What is required. Below are entries; copy exactly, and only, the lines from the one containing "Instruction: Click the Save button" through their final line, leaving out pictures.

Stored items from a collection

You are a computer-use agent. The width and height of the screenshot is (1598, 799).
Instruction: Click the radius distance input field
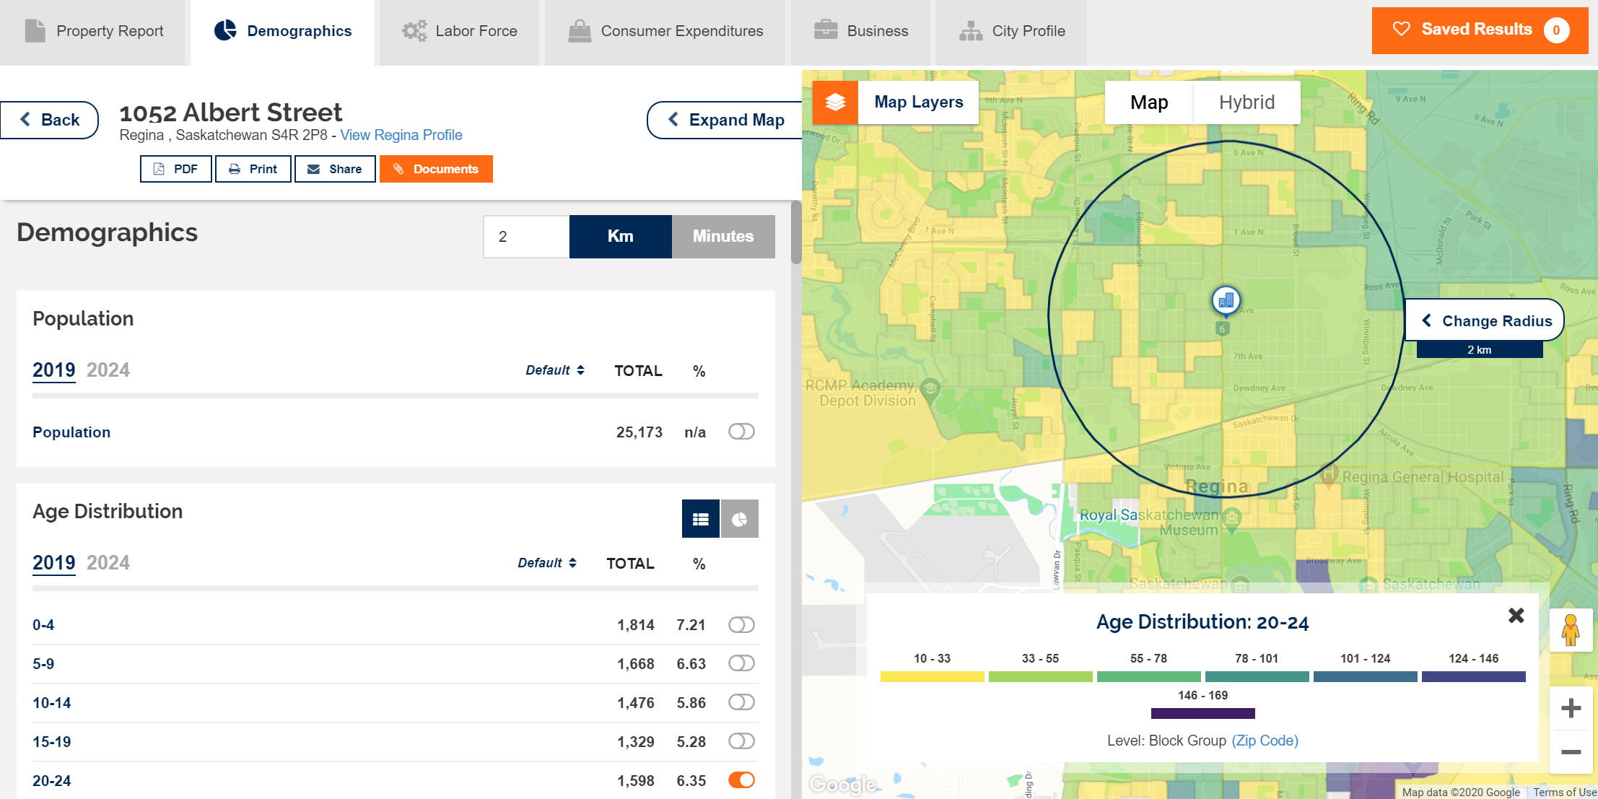click(x=526, y=237)
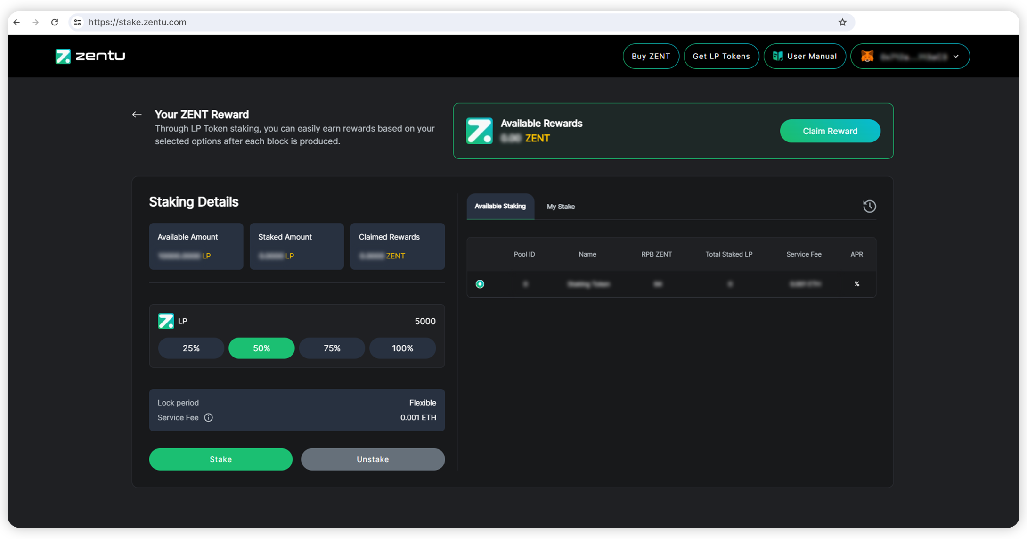Open the User Manual link
Viewport: 1027px width, 539px height.
805,56
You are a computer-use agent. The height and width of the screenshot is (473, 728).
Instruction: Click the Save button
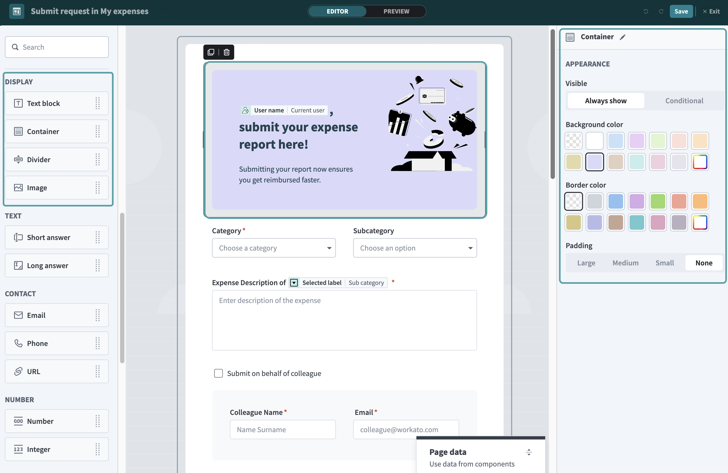[x=681, y=11]
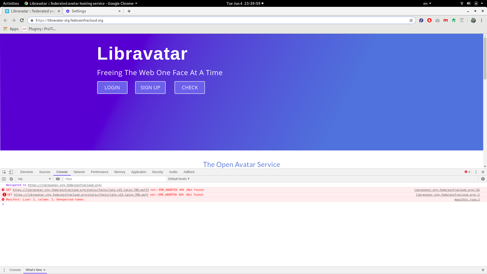This screenshot has height=274, width=487.
Task: Click the page vertical scrollbar thumb
Action: click(485, 58)
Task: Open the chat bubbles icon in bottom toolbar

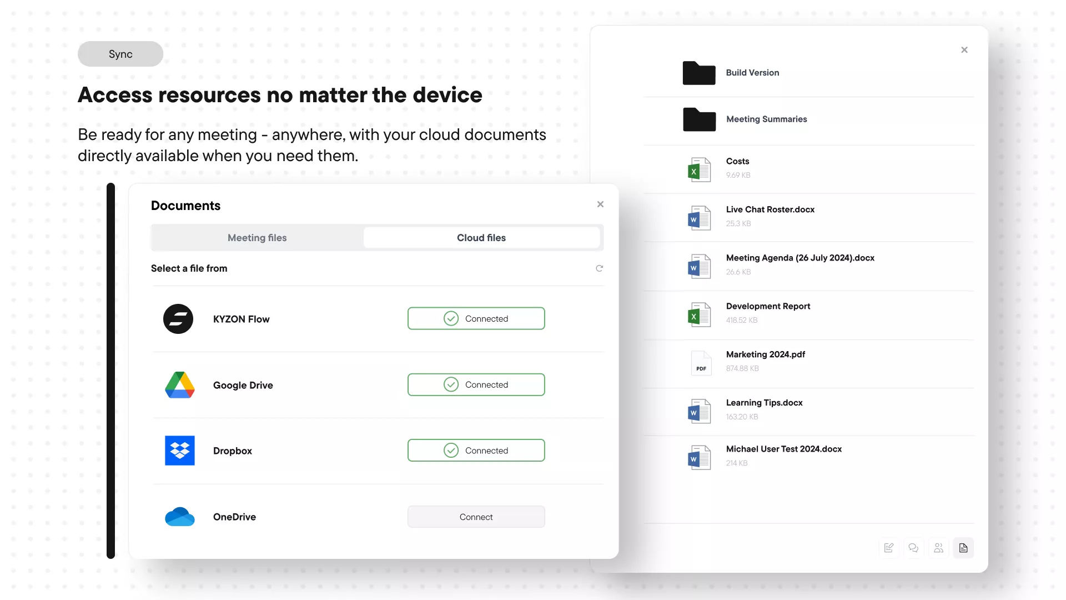Action: tap(913, 548)
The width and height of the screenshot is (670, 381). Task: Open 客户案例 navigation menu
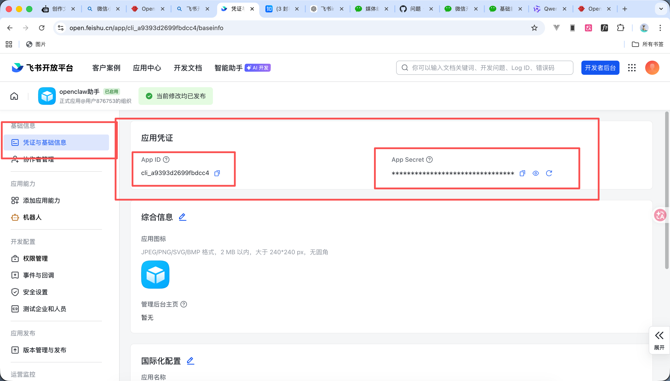point(106,68)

Response to this task.
Instruction: Click the Save button
[x=681, y=11]
This screenshot has height=274, width=487.
Task: Click the page vertical scrollbar thumb
Action: click(485, 58)
Task: Open the chat bubbles icon in bottom toolbar

Action: tap(913, 548)
The width and height of the screenshot is (670, 381). Task: Open 客户案例 navigation menu
point(106,68)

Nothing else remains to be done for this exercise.